Five Things You Need to Know about Faith, Work, and Economics

It is not uncommon for many people to think there is an unbridgeable chasm between Christianity and economics.

  • There are unbelievers who are aghast at the notion that economic truth has any affinity with anything smacking of religious belief.

  • On the other hand, many Christians assume economics is about how greedy people satisfy their lust of the eye and pride of life.

In fact, God is interested in both the spiritual and material aspects of his creation, and there are many truths that indicate the connection between economic theory and a Christian view of humanity and nature.

In fact, the opposite is true.

There is No Conflict between Christian Faith and Sound Economics

Economics is part of the created order and, hence, part of God’s general revelation (Psalm 19:1–4). We are only able to engage in science of any kind because God created a universe with purpose and natural regularities we call scientific laws (Genesis 1:1, 14–16, 20–25; Psalm 119:89-90; 72:5-7, 17; 89:34-37).

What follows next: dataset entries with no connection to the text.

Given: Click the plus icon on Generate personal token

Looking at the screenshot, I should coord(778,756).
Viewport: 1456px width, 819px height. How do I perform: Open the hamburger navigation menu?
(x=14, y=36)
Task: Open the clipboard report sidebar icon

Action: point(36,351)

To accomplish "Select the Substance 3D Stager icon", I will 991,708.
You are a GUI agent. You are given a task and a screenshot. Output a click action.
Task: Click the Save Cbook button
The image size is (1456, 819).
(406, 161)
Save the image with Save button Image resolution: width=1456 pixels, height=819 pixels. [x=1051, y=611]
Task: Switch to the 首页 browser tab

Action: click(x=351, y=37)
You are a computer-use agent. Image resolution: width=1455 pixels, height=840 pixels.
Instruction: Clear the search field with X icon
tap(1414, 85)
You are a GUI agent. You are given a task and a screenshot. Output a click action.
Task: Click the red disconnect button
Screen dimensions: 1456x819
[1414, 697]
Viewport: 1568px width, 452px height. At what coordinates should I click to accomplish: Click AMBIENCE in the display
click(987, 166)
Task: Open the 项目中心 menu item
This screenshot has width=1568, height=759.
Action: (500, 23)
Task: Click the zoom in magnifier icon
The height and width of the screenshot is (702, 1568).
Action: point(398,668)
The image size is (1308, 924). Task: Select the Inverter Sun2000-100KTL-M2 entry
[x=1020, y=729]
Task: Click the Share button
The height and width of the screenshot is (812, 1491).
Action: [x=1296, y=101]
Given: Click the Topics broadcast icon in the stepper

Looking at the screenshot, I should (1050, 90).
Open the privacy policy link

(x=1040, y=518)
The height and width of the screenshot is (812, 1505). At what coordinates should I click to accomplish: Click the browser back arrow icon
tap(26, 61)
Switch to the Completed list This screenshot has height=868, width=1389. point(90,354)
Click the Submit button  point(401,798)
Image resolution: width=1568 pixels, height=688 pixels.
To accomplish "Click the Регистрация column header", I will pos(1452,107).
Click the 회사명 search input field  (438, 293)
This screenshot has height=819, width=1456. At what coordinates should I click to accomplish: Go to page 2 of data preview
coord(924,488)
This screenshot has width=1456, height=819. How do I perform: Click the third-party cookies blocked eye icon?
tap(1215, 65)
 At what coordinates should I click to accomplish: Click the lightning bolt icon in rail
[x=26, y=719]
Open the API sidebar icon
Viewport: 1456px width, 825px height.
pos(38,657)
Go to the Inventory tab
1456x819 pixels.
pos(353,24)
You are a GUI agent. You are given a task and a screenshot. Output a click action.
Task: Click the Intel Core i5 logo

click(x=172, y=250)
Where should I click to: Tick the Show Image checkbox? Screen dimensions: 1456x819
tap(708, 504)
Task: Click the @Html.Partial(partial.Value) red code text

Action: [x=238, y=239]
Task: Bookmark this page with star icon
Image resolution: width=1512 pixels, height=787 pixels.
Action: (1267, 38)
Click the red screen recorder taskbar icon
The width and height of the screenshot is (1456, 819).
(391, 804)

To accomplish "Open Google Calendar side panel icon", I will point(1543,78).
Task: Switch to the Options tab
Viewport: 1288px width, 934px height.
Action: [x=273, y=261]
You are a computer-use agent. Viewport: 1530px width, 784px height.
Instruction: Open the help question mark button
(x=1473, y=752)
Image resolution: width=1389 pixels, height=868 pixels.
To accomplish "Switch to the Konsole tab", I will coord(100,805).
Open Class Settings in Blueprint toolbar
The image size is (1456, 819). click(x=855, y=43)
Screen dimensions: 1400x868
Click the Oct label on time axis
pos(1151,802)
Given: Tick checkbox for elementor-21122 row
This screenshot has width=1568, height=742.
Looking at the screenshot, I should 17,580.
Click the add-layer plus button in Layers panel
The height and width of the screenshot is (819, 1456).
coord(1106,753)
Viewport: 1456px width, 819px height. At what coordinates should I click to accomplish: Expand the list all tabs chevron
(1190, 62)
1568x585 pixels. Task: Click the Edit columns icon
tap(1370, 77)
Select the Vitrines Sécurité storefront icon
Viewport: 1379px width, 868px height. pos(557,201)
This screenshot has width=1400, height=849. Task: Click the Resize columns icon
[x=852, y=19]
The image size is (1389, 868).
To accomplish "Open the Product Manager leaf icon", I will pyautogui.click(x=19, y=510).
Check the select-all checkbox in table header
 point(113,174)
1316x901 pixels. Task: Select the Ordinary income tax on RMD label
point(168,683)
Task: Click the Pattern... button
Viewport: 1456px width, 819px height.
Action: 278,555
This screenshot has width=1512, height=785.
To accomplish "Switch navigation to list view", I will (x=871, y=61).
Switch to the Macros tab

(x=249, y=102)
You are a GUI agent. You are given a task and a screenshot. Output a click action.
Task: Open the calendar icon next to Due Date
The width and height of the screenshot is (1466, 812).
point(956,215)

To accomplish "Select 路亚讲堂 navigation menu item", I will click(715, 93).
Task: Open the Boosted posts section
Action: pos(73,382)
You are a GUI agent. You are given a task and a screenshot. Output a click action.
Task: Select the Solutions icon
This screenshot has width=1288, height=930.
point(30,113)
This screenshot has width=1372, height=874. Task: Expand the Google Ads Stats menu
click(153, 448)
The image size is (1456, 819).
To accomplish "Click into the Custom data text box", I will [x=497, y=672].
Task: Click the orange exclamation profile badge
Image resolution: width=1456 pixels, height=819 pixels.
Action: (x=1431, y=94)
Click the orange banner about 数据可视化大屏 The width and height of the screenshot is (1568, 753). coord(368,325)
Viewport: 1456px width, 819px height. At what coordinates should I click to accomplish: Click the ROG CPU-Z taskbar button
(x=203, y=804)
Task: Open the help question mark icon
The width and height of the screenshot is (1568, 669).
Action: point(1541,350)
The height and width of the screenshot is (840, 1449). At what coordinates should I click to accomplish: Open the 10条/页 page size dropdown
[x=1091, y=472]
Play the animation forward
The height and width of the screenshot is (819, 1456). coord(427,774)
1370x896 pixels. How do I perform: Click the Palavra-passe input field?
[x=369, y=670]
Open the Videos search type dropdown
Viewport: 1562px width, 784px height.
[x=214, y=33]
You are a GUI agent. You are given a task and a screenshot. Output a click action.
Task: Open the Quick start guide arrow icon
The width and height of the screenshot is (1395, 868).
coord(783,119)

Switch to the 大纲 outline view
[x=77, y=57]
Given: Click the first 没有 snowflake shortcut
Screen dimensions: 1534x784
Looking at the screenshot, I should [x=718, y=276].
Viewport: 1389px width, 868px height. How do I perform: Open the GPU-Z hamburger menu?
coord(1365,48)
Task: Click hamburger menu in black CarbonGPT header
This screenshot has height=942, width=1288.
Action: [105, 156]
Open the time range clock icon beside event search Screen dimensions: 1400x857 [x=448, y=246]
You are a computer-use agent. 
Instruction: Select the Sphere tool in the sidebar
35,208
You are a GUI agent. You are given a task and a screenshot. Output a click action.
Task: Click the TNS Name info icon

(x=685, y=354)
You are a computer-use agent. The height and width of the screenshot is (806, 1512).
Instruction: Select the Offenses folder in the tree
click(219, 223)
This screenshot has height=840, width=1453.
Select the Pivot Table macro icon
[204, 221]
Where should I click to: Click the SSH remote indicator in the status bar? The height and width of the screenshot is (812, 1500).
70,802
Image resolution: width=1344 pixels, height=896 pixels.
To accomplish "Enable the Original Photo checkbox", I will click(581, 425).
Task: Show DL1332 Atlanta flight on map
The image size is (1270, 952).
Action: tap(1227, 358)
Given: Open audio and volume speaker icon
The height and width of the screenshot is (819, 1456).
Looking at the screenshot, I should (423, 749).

Additionally, God made every person in his own image (Genesis 1:27) and, therefore, like God, we engage in purposeful behavior.

Consequently, those economic laws that are implications of human action are reflections of God’s glory as he reveals it in creation.

The Laws of Economics Are Predicated on a Christian View of Man

Whether we acknowledge it or not, as implied above, economic laws, such as the law of comparative advantage and the law of supply and demand, are consequences of our being made in God’s image.

Therefore, we can understand more about the nature of man as we understand more about the image of God.

Because God thinks (Isaiah 55:8–9) and acts with purpose (Genesis 1:1–4, 14-18) and because man is made in the image of God (Genesis 1:27), it is reasonable to conclude that man is able to think and act with purpose, including within an economic setting.